Text block:
>>>>>
We will always need a reliable source of energy that is not intermittent, and considering all the other alternatives nuclear is the best one for this task if hydropower is not feasible.

A diversified mixed of renewable energies with peak production higher than peak consumption + energy efficiency + demand response + thermal storage + electricity storage (different battery technologies and other options)seem enough to have a resilient cost effective grid without nuclear or gas
Yeah, it's a great idea. But the problem is the specifics. For example, the electricity storage you describe, do you have any idea of its cost or feasibility? For example, all the battery capacity in the world right now is about 1000 GwH, and optimistic estimates project a 5x growth by 2030 [1]. Even if we take the 2030 figure, 5500 GwH, that number would be enough to power... Less than 500 thousand American people, if my math is correct? [2] Meanwhile, nuclear is currently responsible for 20% of electricity generation in the US, and could be even more, there's no fundamental obstacle in the way except money.

[1] https://www.reuters.com/business/autos-transportation/global...

[2] https://data.worldbank.org/indicator/EG.USE.ELEC.KH.PC?locat...

Electricity storage is only one of the six elements I mentioned... When it comes to storage, thermal storage is cheaper and have a huge potential (and heat and cold represent about half of the US electricity consumption)

Then batteries is only one technology out of several to "store electricity". Pumped hydro and Hydrogen are probably the 2 biggest alternatives, with mature technology and innovation. There are also more niche technologies like flywheels, compressed air, thermal to electricity storage...

Then lithium-ion battery (your figures are for lithium-ion battery) is only one type of battery - the most used, and the one with price decreasing the most. For example there are different types metal air or flow batteries that are interesting.

Then when batteries are needed (e.g. when energy efficiency + diversified energy mix + overproduction + demand response + thermal storage were not enough), they are needed only for a part of the electricity need at the given time in the grid.

Keep also in mind that 5500 GwH of battery can inject it the grid (or in cars:) 5500 GwH every cycle (oversimplification: everyday) if needed.

You conclude by "there's no fundamental obstacle in the way except money"... well that was the very point of my initial post. While managing intermittence has a cost currently nuclear Kwh are 3 to 10 times more expensive than utility wind and solar kwh. And the gap between nuclear and wind & and solar keep widening...
<<<<<
Dataset records:
>>>>>
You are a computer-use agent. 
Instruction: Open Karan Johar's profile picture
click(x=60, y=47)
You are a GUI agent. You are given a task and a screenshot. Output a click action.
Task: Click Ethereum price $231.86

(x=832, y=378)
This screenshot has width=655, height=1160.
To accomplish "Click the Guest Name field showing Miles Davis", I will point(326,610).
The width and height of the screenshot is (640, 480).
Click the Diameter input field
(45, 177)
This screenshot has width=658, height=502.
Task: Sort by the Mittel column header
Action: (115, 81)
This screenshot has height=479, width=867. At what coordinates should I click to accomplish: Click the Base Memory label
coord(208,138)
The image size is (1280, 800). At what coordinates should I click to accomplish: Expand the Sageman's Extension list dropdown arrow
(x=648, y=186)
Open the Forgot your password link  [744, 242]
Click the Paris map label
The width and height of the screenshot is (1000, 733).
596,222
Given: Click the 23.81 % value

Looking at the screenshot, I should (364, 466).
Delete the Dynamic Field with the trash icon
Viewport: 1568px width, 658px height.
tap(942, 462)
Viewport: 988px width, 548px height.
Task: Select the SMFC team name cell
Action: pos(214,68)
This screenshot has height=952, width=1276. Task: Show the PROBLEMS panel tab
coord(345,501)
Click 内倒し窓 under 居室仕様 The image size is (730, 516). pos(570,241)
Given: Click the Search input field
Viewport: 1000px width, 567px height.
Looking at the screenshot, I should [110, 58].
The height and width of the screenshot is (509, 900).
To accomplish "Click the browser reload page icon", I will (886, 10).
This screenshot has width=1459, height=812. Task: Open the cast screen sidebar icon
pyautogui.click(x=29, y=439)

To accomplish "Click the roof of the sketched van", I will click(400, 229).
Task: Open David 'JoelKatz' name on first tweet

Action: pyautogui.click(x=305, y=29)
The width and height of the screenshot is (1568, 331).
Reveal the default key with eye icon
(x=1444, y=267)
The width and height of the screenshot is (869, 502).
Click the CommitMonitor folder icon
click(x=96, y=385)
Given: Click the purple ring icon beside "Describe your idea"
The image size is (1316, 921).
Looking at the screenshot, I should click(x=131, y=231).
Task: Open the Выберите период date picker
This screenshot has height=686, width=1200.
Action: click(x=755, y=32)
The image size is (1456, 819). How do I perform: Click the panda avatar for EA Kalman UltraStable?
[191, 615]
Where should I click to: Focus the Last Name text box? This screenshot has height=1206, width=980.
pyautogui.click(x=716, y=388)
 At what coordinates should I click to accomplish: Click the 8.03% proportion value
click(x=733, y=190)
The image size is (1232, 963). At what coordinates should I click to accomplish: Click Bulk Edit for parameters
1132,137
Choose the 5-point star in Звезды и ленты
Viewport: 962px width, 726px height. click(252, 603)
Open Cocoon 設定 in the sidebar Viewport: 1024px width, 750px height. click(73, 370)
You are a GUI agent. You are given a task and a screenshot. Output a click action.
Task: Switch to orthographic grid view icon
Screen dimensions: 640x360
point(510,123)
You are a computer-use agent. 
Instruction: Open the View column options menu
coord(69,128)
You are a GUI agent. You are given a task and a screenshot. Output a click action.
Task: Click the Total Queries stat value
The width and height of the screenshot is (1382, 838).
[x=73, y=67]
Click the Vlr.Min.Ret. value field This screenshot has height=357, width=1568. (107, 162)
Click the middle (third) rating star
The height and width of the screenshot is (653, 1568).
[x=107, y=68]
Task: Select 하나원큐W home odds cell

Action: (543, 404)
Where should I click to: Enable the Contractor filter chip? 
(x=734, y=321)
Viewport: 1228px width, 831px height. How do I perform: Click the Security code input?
<<<<<
Given problem: Please name the two technologies that the nuclear energy discussion calls probably the biggest alternatives to batteries for storing electricity.

Response below: Pumped hydro and hydrogen.